Task objective: Copy out, word for word, the stretch of entries from the line containing "on left-oscillator-axis-tick-9: -1,500." through the line containing "What do you see at coordinates (99, 127)", with both of those lines included.

Data shown:
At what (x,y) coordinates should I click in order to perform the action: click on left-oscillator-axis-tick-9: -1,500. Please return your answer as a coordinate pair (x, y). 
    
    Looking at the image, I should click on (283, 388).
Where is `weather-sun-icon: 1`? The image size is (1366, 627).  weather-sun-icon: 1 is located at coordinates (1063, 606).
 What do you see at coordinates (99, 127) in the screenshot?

--

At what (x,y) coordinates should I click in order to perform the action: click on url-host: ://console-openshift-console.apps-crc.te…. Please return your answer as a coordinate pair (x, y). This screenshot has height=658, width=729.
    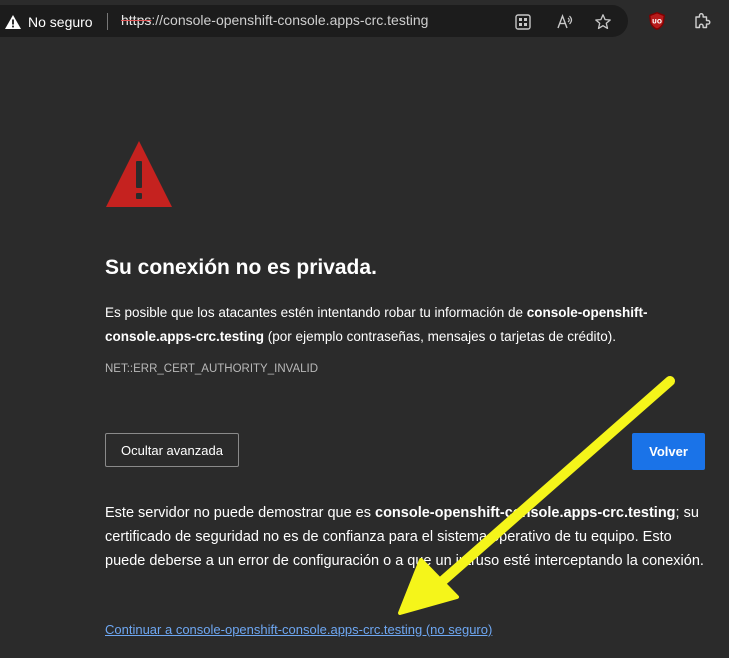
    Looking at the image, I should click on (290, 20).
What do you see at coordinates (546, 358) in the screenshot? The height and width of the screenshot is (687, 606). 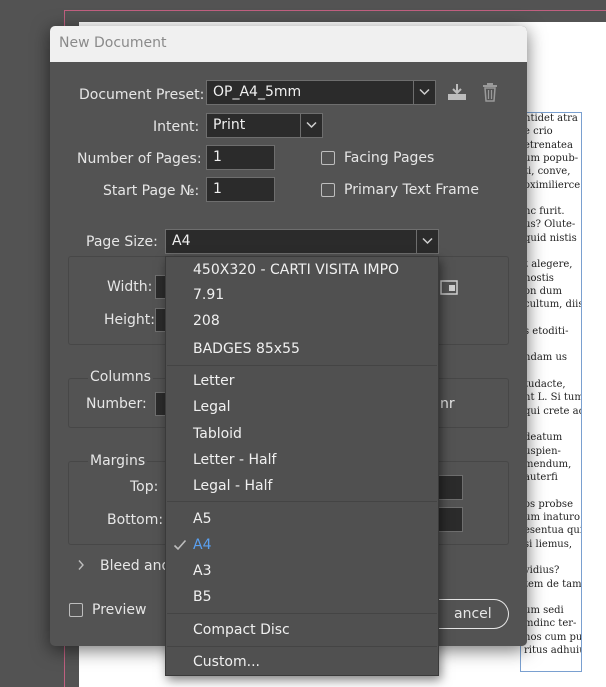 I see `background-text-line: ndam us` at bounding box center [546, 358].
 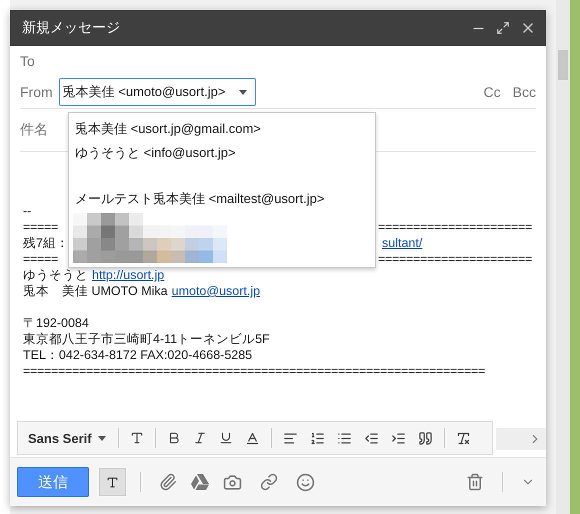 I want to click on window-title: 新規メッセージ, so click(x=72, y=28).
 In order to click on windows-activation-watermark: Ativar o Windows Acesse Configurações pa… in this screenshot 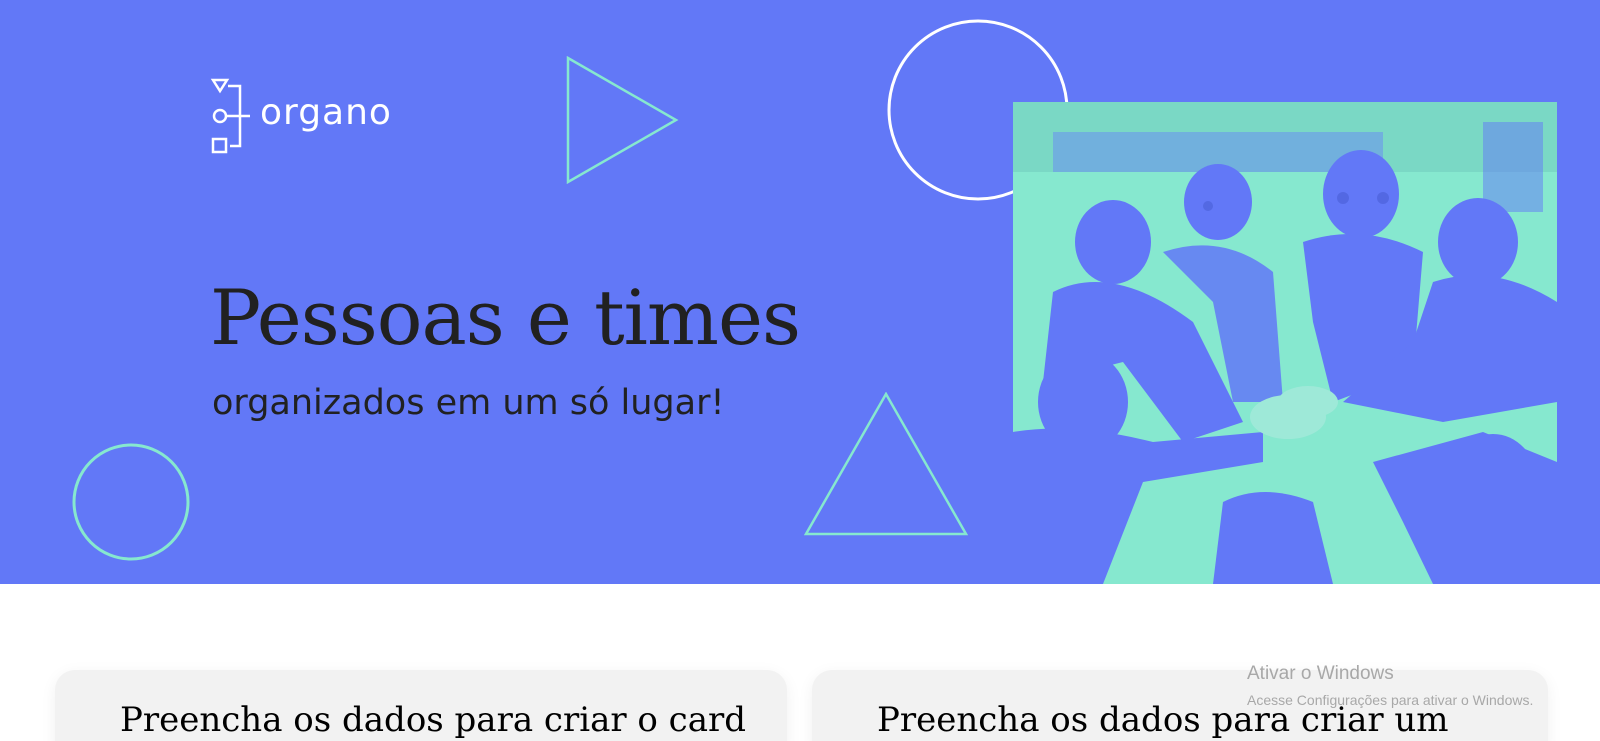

Completed exercise:
At what (x,y) coordinates should I click in order to perform the action: click on left-oscillator-axis-tick-9: -1,500. Please return your answer as a coordinate pair (x, y). 
    
    Looking at the image, I should click on (283, 388).
Where is `weather-sun-icon: 1`? The image size is (1366, 627).  weather-sun-icon: 1 is located at coordinates (1063, 606).
 What do you see at coordinates (99, 127) in the screenshot?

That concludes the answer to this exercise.